Jakarta, AksaraBaru.com — Tahun 2026 dibuka dengan rupiah yang fluktuatif dan ketidakpastian suku bunga global, membuat pengelolaan keuangan pribadi kian penting bagi rumah tangga Indonesia. Para perencana keuangan menyarankan satu prinsip dasar: pisahkan dengan jelas kebutuhan rutin, dana darurat, dan investasi jangka panjang.

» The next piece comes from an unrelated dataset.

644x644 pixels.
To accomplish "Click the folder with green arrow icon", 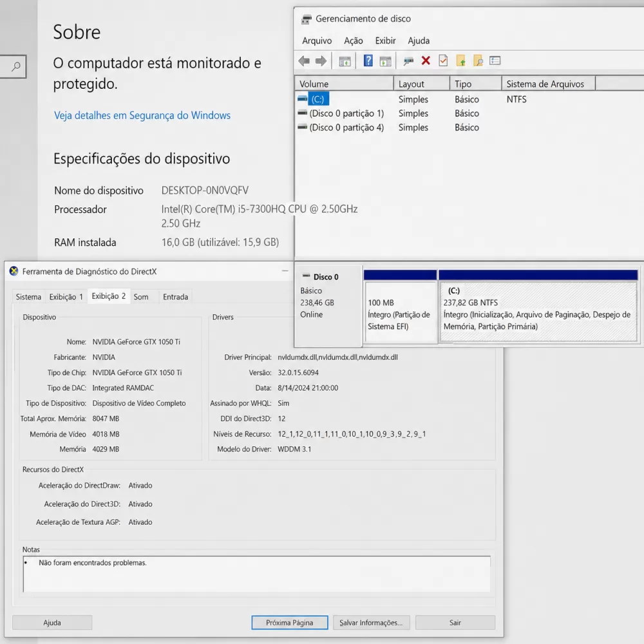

Langkah praktis yang direkomendasikan adalah menyusun anggaran bulanan dengan aturan sederhana, misalnya 50 persen untuk kebutuhan pokok, 30 persen untuk keinginan, dan 20 persen untuk tabungan serta investasi. Dana darurat idealnya disimpan setara 3–6 bulan pengeluaran di instrumen sangat likuid seperti tabungan atau deposito berjangka pendek, sehingga tidak terganggu gejolak pasar.

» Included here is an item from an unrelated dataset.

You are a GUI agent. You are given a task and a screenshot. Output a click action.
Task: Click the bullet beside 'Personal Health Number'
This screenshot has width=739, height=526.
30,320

Untuk pengembangan aset, kombinasi reksadana pasar uang, obligasi, saham, dan emas dapat disesuaikan dengan profil risiko, usia, dan tujuan keuangan. Pengamat mengingatkan agar masyarakat tidak tergesa-gesa masuk ke aset berisiko tinggi hanya karena tren media sosial, dan selalu memeriksa legalitas lembaga keuangan sebelum menempatkan dana.